# Working data
============================================================

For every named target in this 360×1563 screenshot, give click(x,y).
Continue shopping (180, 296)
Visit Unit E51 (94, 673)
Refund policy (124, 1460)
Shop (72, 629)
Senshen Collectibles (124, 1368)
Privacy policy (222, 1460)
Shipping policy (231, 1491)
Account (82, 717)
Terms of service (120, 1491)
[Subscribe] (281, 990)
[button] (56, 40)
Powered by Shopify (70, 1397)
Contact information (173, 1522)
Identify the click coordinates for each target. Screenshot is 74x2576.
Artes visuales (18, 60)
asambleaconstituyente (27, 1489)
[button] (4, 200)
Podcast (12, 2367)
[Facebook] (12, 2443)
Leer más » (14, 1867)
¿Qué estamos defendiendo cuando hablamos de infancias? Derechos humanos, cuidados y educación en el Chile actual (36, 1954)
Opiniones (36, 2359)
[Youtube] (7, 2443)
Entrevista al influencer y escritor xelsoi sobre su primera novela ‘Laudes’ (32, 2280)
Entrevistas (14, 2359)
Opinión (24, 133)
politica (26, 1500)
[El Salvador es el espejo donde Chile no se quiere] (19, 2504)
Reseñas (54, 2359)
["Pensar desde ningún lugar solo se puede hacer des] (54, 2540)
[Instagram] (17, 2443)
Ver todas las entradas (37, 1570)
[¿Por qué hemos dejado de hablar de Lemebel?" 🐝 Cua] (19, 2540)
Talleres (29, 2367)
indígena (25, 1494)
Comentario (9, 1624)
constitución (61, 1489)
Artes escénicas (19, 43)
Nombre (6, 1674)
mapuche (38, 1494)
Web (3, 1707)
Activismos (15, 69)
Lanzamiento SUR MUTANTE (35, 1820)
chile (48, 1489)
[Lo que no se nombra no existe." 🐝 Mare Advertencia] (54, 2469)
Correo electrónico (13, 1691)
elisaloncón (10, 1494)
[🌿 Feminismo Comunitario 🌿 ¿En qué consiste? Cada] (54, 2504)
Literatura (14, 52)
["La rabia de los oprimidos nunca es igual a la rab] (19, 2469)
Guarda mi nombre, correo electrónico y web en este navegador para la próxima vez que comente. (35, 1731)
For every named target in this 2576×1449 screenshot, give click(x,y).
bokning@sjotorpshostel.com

============================================================

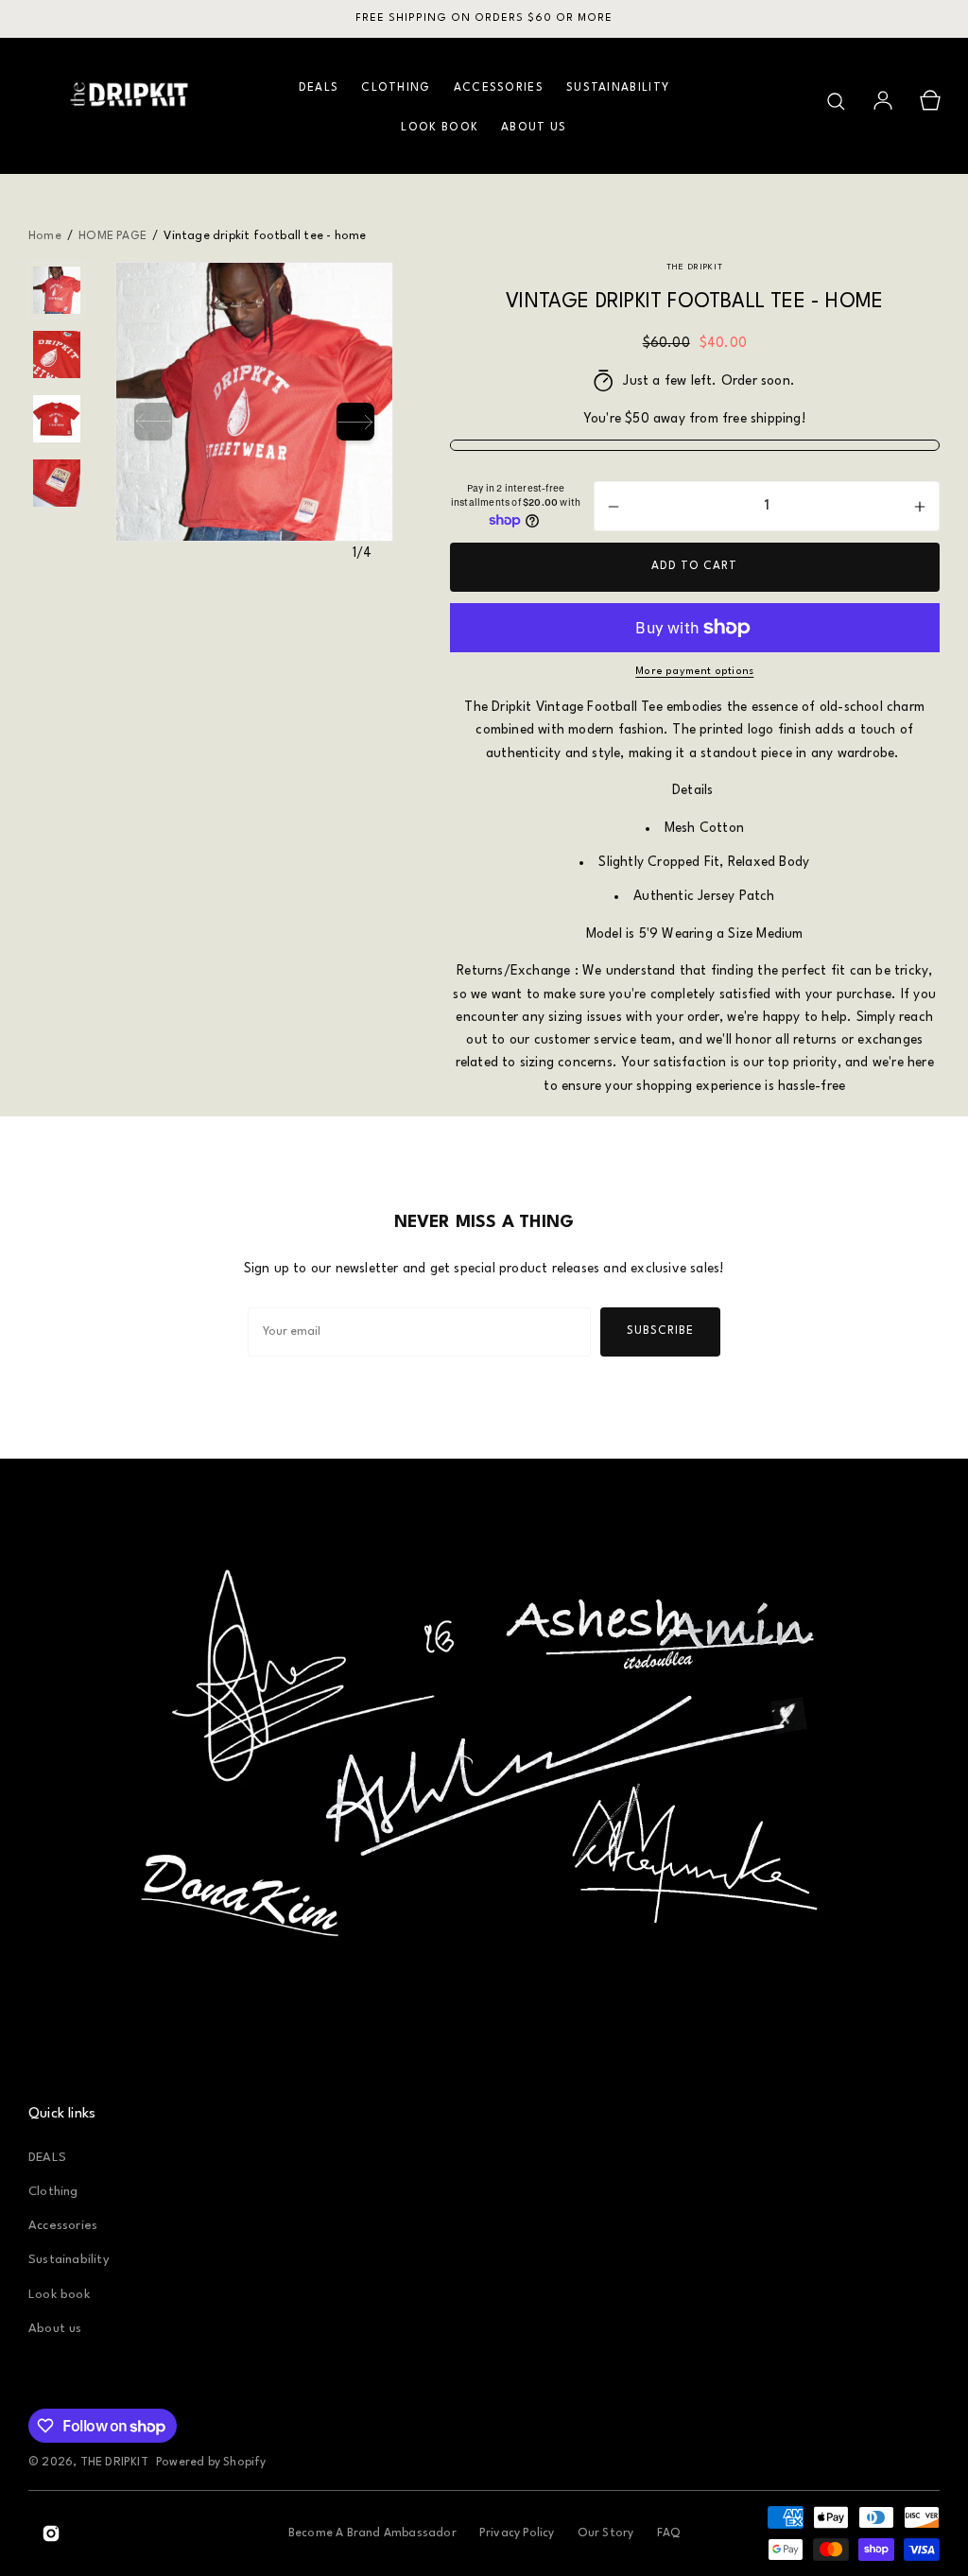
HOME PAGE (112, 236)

============================================================

# Task prompt
In the listing above, locate the line containing "[Facebook] (12, 2443)" and the line containing "Reseñas (54, 2359)". Extract those two lines and every line between them, exactly as written, and only those.

# Result of the task
[Facebook] (12, 2443)
Leer más » (14, 1867)
¿Qué estamos defendiendo cuando hablamos de infancias? Derechos humanos, cuidados y educación en el Chile actual (36, 1954)
Opiniones (36, 2359)
[Youtube] (7, 2443)
Entrevista al influencer y escritor xelsoi sobre su primera novela ‘Laudes’ (32, 2280)
Entrevistas (14, 2359)
Opinión (24, 133)
politica (26, 1500)
[El Salvador es el espejo donde Chile no se quiere] (19, 2504)
Reseñas (54, 2359)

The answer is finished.